Tobias Hartmann teilt das Schicksal vieler unabhängiger Autoren: seine Kriminalromane sind nicht besonders erfolgreich, sie gehen in der Masse unter. In seiner Not verfällt er auf die Idee, Szenen aus einem Roman einer erfolgreichen Autorin zu kopieren. Ein Freund redet ihm das aus, weil der zu erwartende Rechtsstreit mehr kosten würde, als das Buch einbringt.

Seine Freundin jedoch hat eine glänzende Idee, die freudig aufgenommen wird: Sie hat den Roman „Der Frauenmörder“ von Hugo Bettauer gelesen, in dem ein ebenfalls erfolgloser Autor beschrieben wird. Dem gelingt es, die Öffentlichkeit auf sich aufmerksam zu machen, indem er die Polizei mit vorgetäuschten Straftaten narrt. Nach dem Vorbild eines Romans aus den zwanziger Jahren des letzten Jahrhunderts beschließen sie, ebenfalls so ein Spiel zu inszenieren.

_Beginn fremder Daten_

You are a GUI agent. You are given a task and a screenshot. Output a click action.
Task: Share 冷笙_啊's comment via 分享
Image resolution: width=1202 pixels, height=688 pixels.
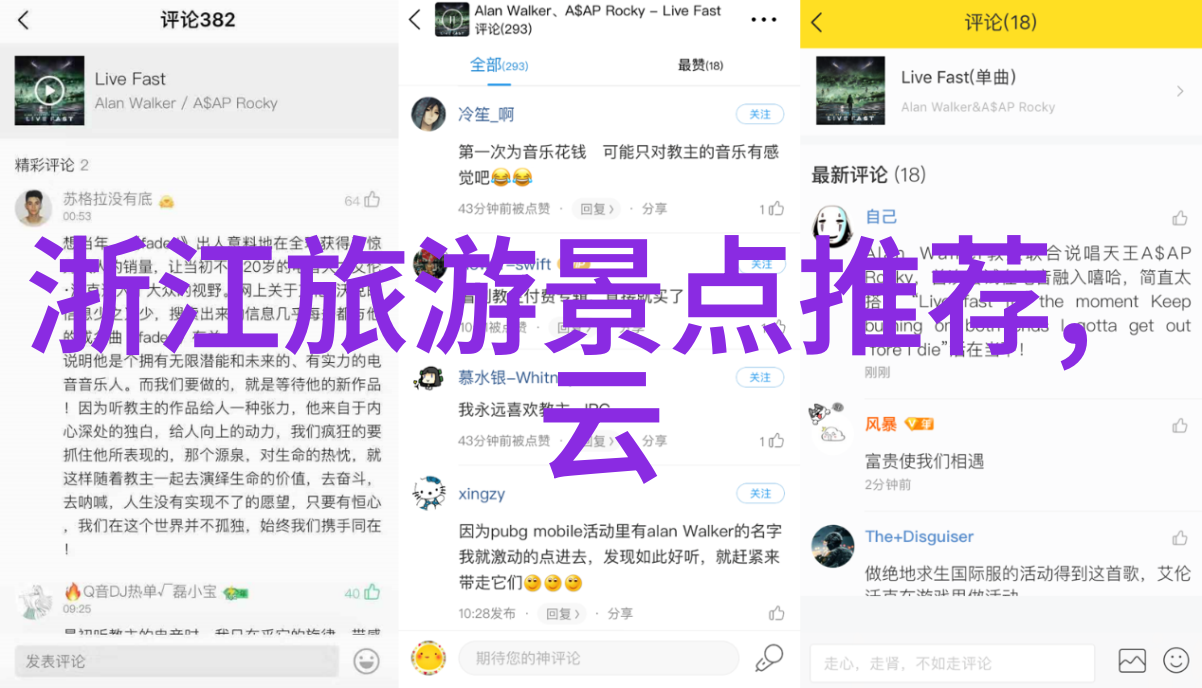[x=654, y=209]
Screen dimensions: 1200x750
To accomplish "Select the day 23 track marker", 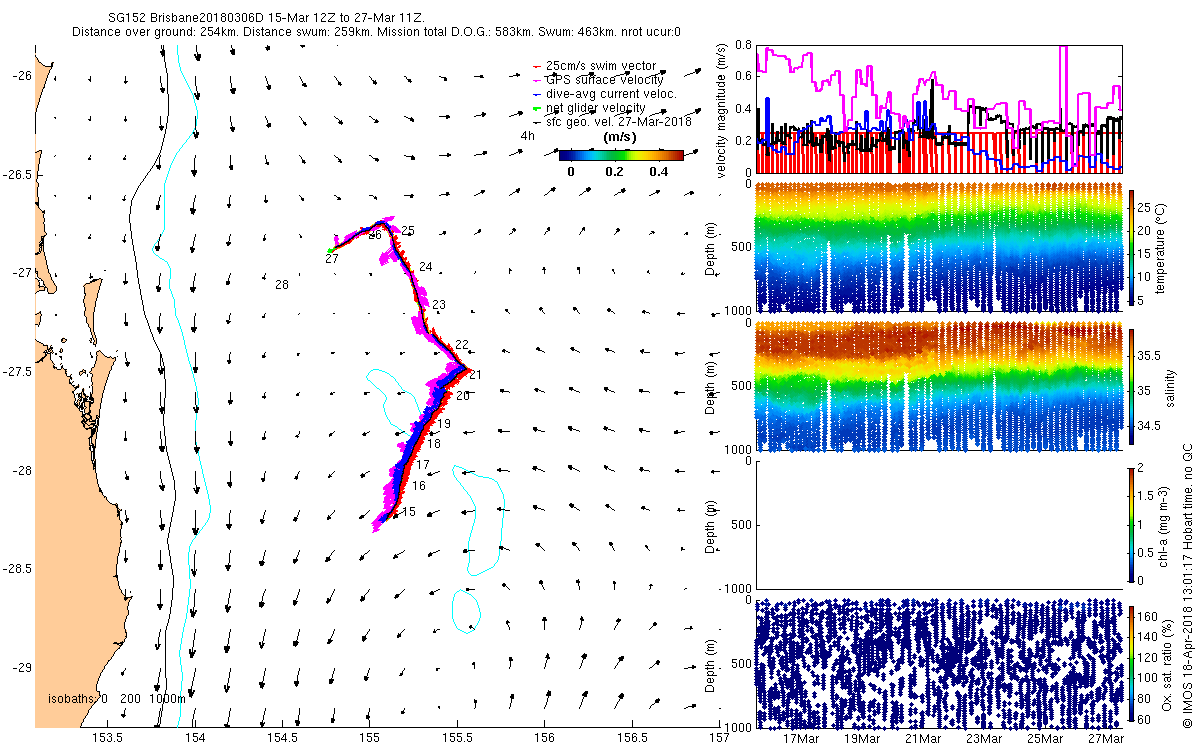I will [439, 305].
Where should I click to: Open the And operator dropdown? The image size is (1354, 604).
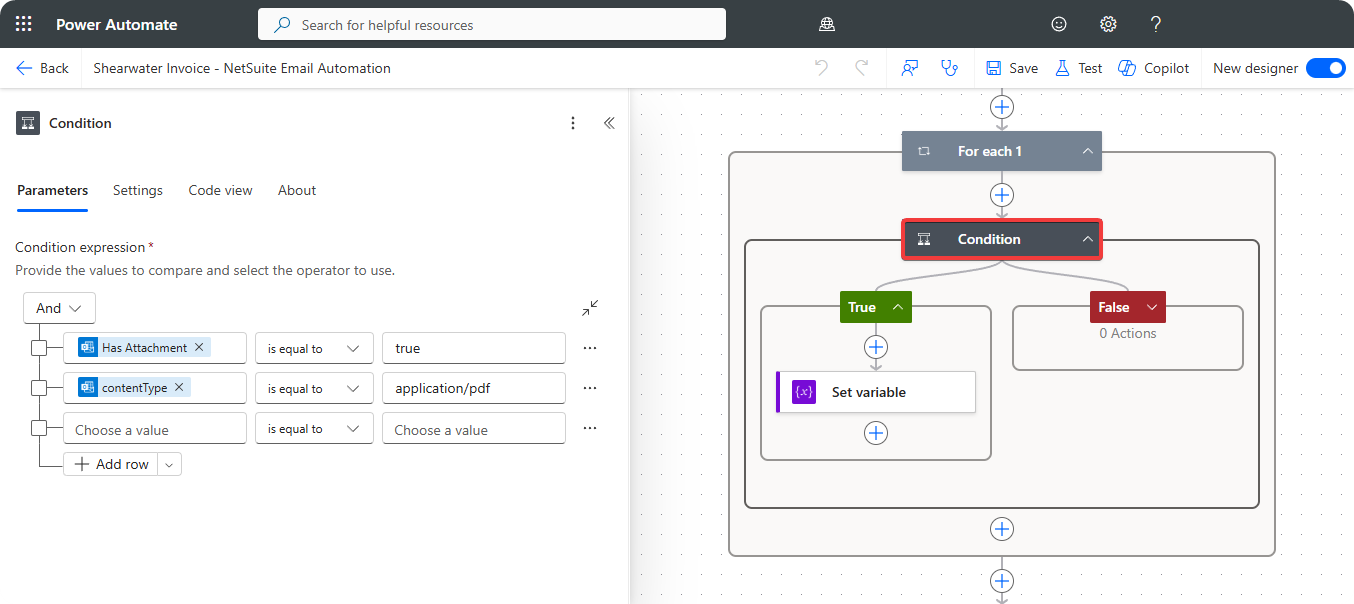[x=59, y=308]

Nach und nach verschwinden auf geheimnisvolle Weise fünf Frauen. Die Spuren führen nach Schäftlarn, einer Gemeinde südlich von München und verlieren sich dort. Die Polizei steht vor einem Rätsel. Noch bevor sie darauf kommt, dass da ein Spiel aufgeführt wird, geschieht ein Mord. Ein geheimnisvoller Unbekannter hat sich in das Spiel eingemischt und definiert seine eigenen Regeln. Das Spiel endet fatal: Weitere Mitspieler verlieren ihr Leben, bevor der Täter gefasst werden kann.

Als ich den Roman „Der Frauenmörder“ zum ersten Mal las, war ich begeistert: eine überraschende, kreative Handlung, ein eigenwilliger Ermittler mit Fähigkeiten, die an Sherlock Holmes erinnern, und eine wunderschöne, heute altertümlich anmutende Sprache.
Ich beschloss, als „Fingerübung“ für meine eigenen Schreibversuche den Roman nach zu erzählen. Aber schnell kam ich zu dem Schluss, dass es mehr sein sollte als eine reine Nacherzählung, ich wollte einen eigenständigen Roman schreiben. Also habe ich versucht, Spannung aufzubauen, in dem sich ein zunächst unbekannter Spieler einmischt und tatsächlich Morde begeht. Es dauert einige Zeit, bis die Polizei und die Erfinder und Initiatoren des Spiels merken, was los ist. Aber es ist zu spät, einige müssen ihr Leben lassen.

Wie geht es weiter?

Eine Redakteurin der Süddeutschen Zeitung hat spekuliert, ob ich wohl weitere Krimis schreiben werde, denn von dem ermittelnden Münchner Kriminalkommissar Danner würde man gerne weitere Geschichten lesen. Mal sehen, vielleicht mache ich das ja wirklich.